> WHAT NEEDS TO BE DONE
Print each entry in full, word for word, with no pictures in the result.

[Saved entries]
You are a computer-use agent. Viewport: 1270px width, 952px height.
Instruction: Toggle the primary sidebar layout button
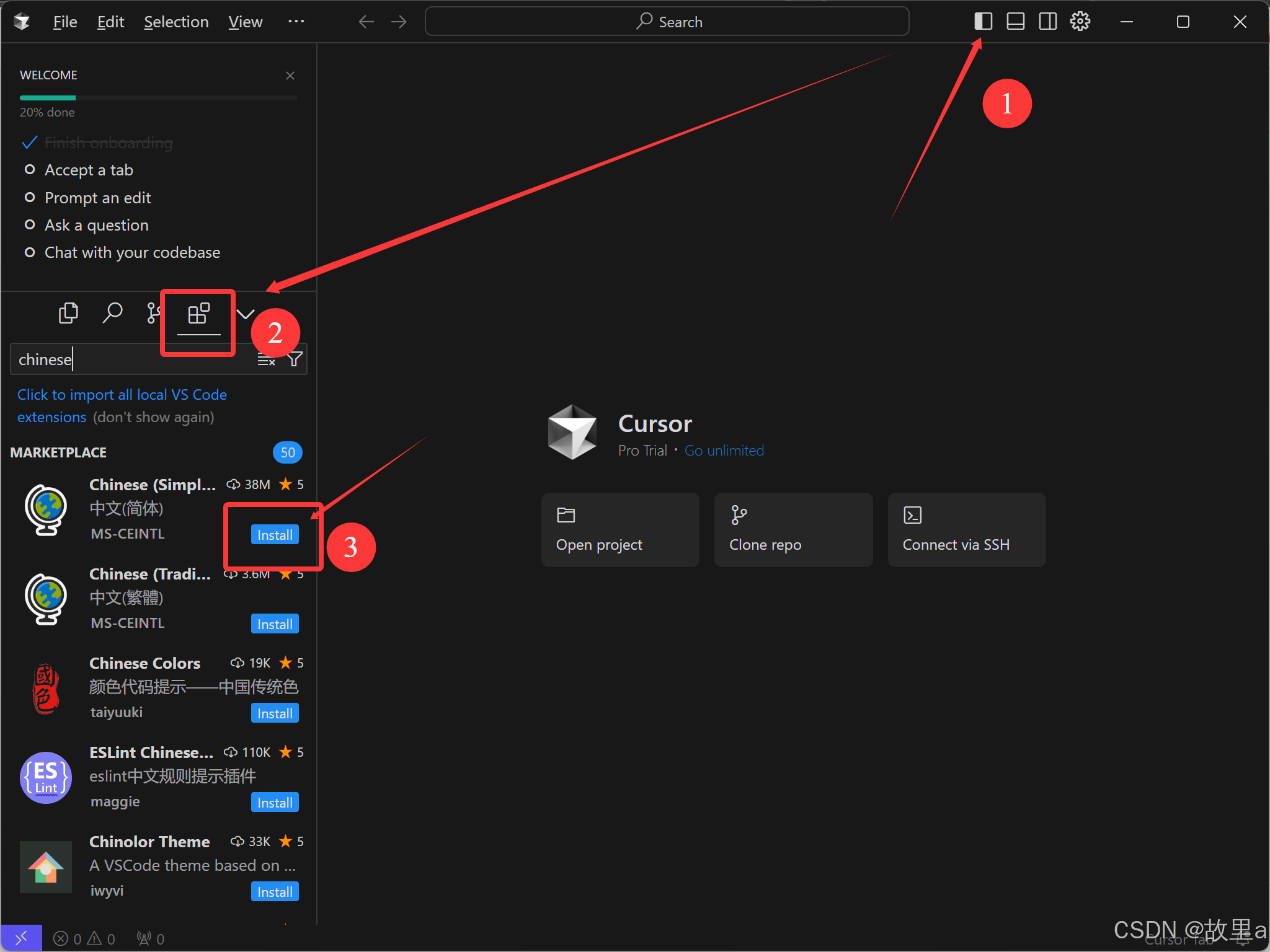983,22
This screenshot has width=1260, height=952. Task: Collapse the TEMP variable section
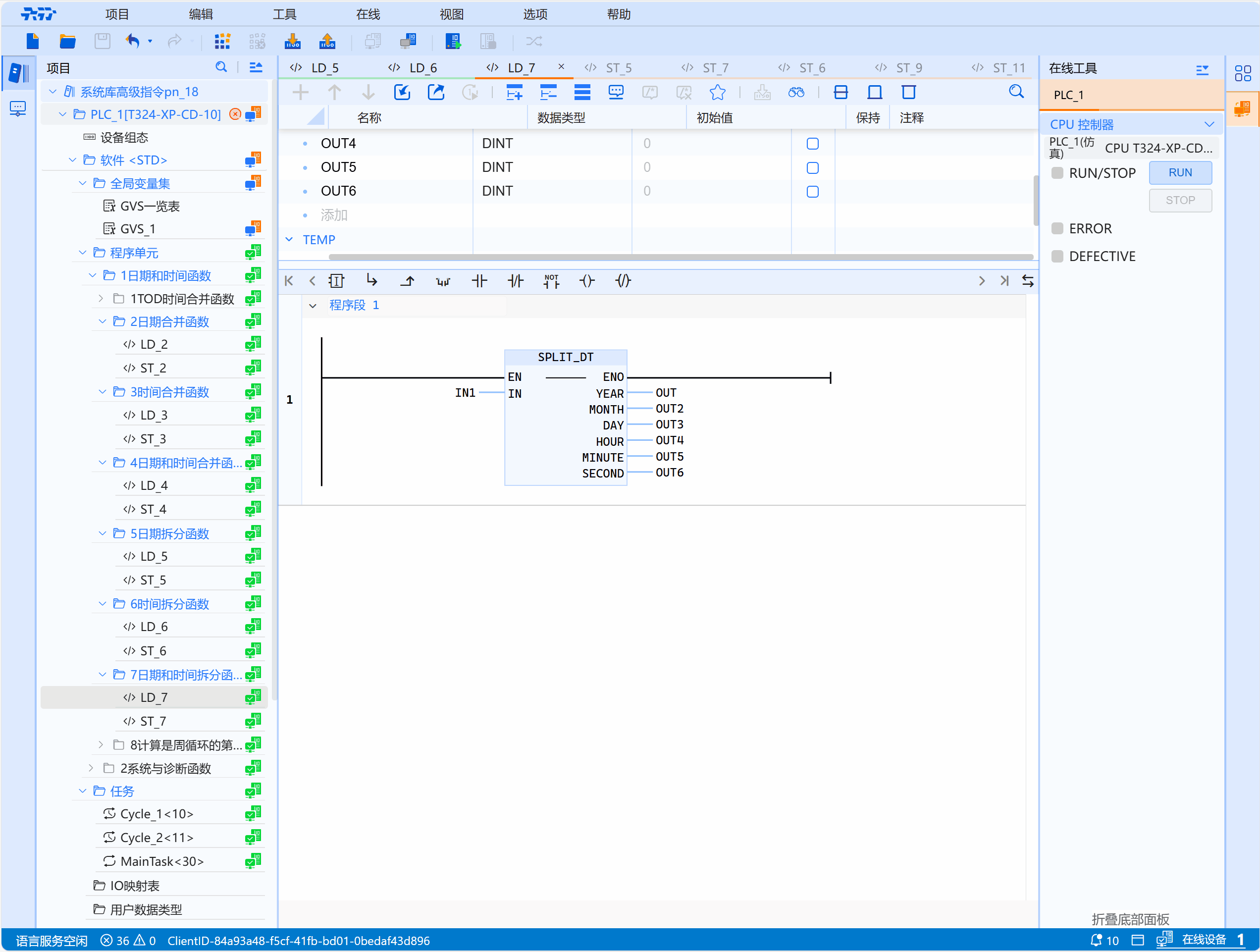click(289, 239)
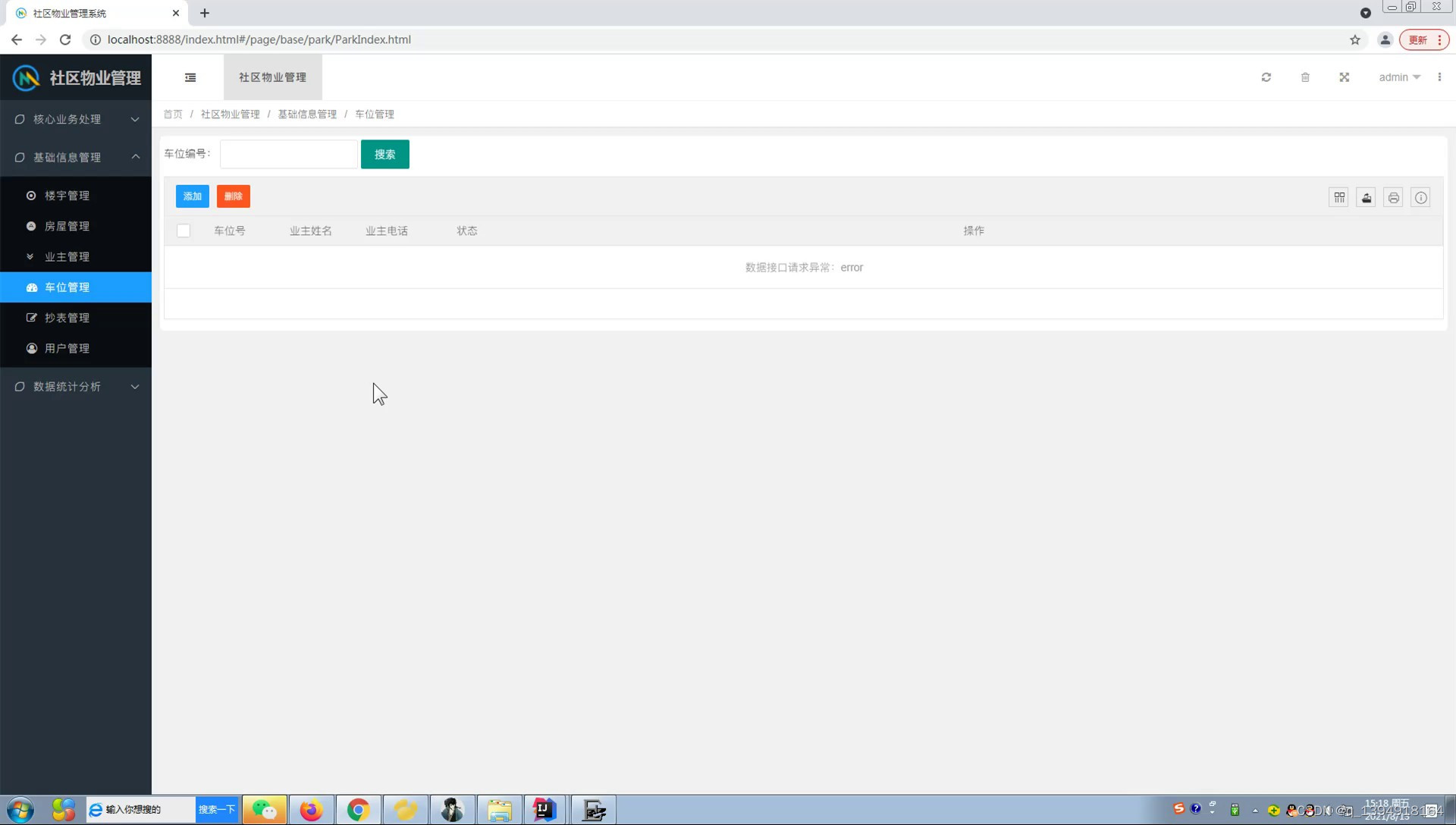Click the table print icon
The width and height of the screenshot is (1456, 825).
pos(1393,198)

> EXERCISE ANSWER
You are a computer-use agent. Viewport: 1270px width, 952px height.
Instruction: Toggle the primary sidebar layout button
983,22
This screenshot has width=1260, height=952. Task: Collapse the TEMP variable section
click(289, 239)
Click the table print icon
The width and height of the screenshot is (1456, 825).
pos(1393,198)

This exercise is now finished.